Di balik layar, media sosial di China justru ramai dengan aktivitas broker logistik yang menawarkan solusi “cuci asal barang” supaya bisa lolos dari bea masuk gila-gilaan itu.
Cara ini bukan cuma curang, tapi juga mulai membuat citra negara transit seperti Malaysia jadi taruhannya.
Sejak aturan tarif itu naik drastis, pialang Ekspor makin aktif promosi lewat platform digital, menawarkan jasa pengiriman lewat negara ketiga.
Biasanya Malaysia agar produk China terlihat seolah-olah berasal dari Asia Tenggara, inilah yang disebut dengan skema "pencucian di tempat asal".
Mengutip Newsweek dan laporan lain seperti Financial Times, muncul iklan terang-terangan dari akun seperti "Ruby-Third Country Transshipment" yang menuliskan "AS telah mengenakan tarif atas produk-produk China ? Transit melalui Malaysia untuk 'berubah' menjadi barang-barang Asia Tenggara!".
Strategi ini bekerja karena barang-barang yang dikirim dari Malaysia hanya dikenakan tarif 24%, atau tarif dasar 10% selama masa tenggang 90 hari yang diberlakukan Trump.
Malaysia ikut terseret dalam Perang Dagang China dan AS
Bagi Malaysia, tren transhipment ini jadi masalah yang semakin kompleks.

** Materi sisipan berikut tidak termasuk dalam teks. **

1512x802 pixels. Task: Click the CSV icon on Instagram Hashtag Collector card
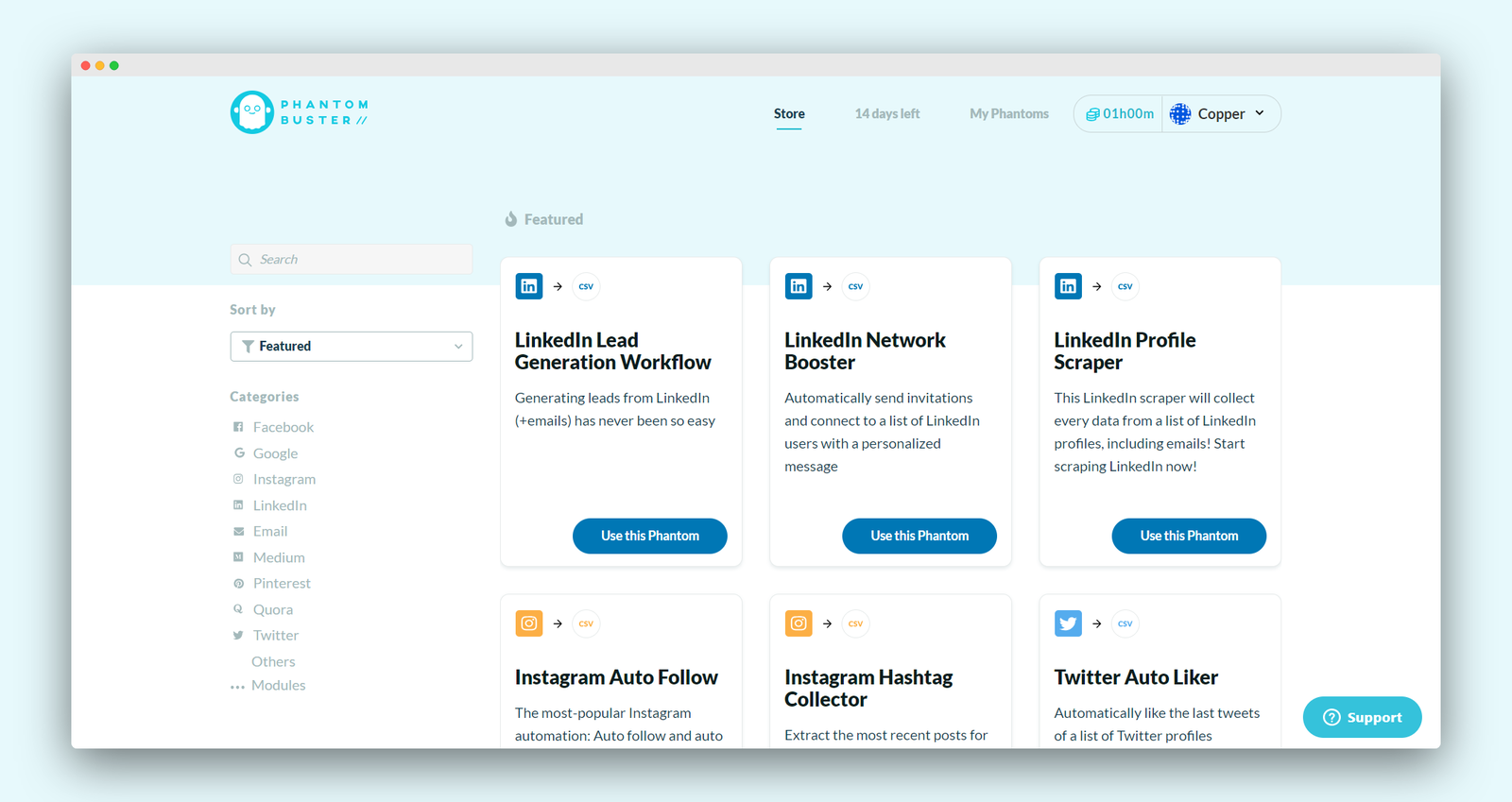[x=855, y=623]
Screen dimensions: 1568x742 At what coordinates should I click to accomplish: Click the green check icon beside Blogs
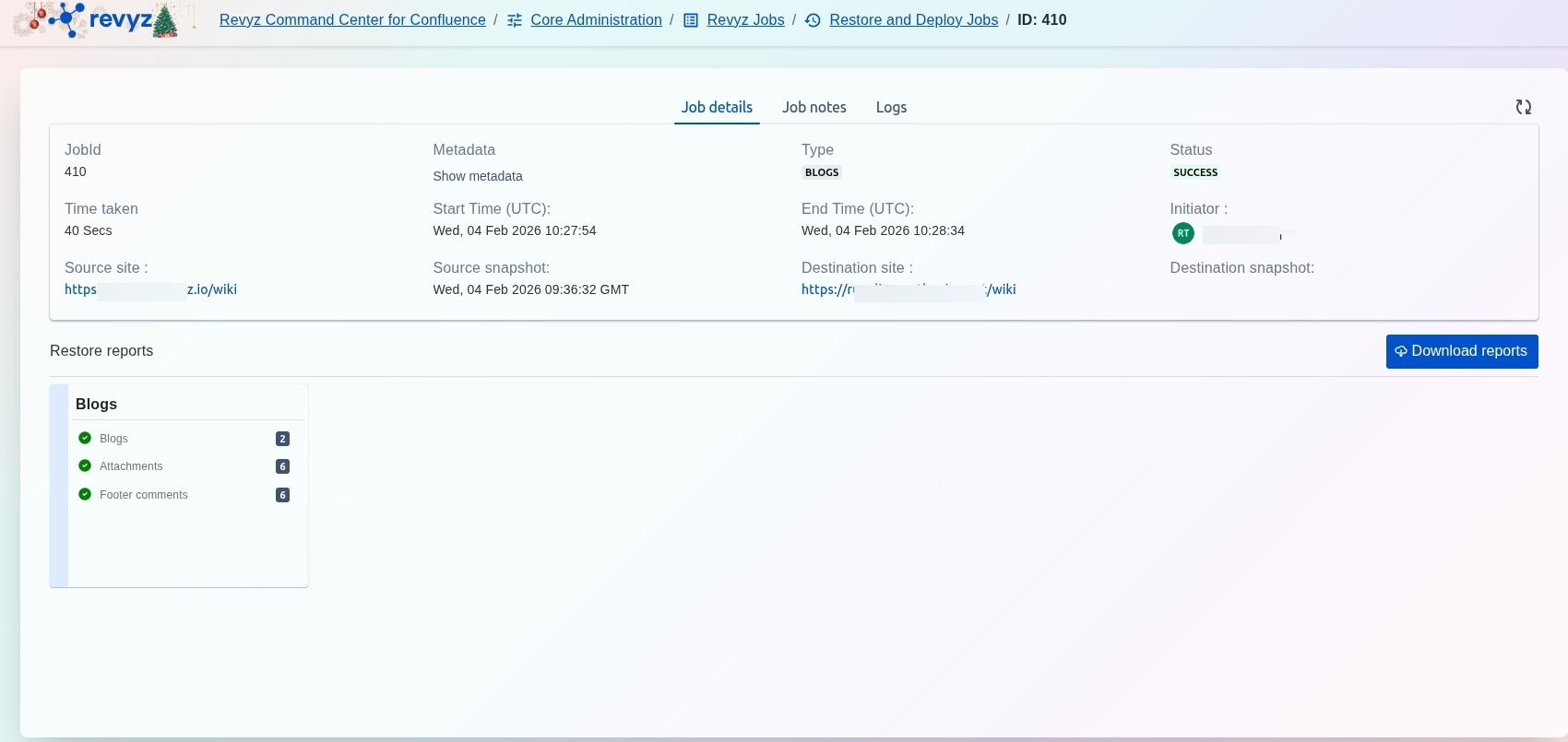(85, 438)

Negara Asia Tenggara tersebut memang selama ini dikenal sebagai titik transit perdagangan internasional.
Tapi ketika skema penyelundupan asal barang makin gencar, reputasi mereka sebagai mitra dagang jujur mulai dipertanyakan.
Berbagai asosiasi perdagangan di kawasan mendesak pemerintah Malaysia untuk turun tangan dan memperketat pengawasan atas klaim asal barang.

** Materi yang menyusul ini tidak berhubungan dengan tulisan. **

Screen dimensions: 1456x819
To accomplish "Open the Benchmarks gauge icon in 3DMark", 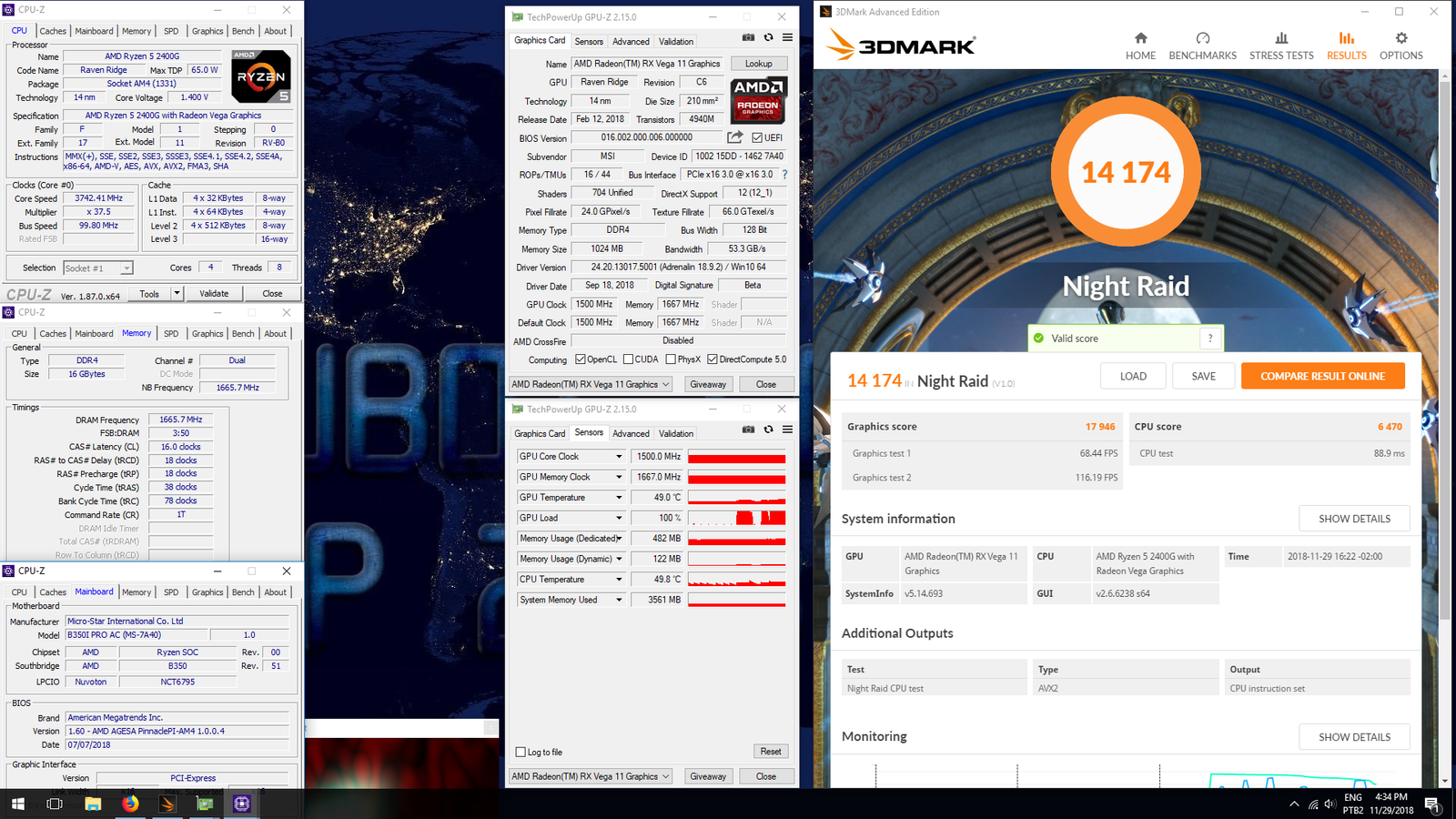I will coord(1202,38).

Wakil Menteri Perkebunan dan Komoditas Malaysia, Chan Foong Hin, bahkan menegaskan langkah konkret telah dilakukan.
Ia meminta pelaku usaha untuk tidak terlibat dalam praktik mencurigakan tersebut, sekaligus memastikan bahwa pengiriman Ekspor khususnya dari sektor sarung tangan karet hanya boleh berasal dari produksi lokal.
“Segera setelah ini, setiap eksportir sarung tangan yang disertifikasi oleh Biro Karet hanya akan diizinkan mengekspor sarung tangan karet produksi lokal,” jelas laporan Malay Mail.
Dampak Perang Dagang Trump masih terus terasa hingga kini
Perang dagang AS-China yang dimulai di masa jabatan pertama Donald Trump tampaknya belum berakhir.
Tarif tinggi, saling balas pajak, dan penyelidikan atas praktik dagang tidak adil masih menghantui hubungan dua negara tersebut.
Salah satu efek nyatanya adalah praktik transhipment seperti ini, yang makin sering terjadi di tengah upaya China untuk mempertahankan ekspor mereka.
Trump menuding China melakukan praktik tidak adil dan mendorong tarif sebagai bentuk tekanan ekonomi.
AS bahkan sempat memasukkan pulau-pulau tak berpenghuni dalam daftar kenaikan tarif di awal April, yang membuat tensi geopolitik meningkat.
Sementara itu, China membalas dengan tarif 125% terhadap banyak produk AS.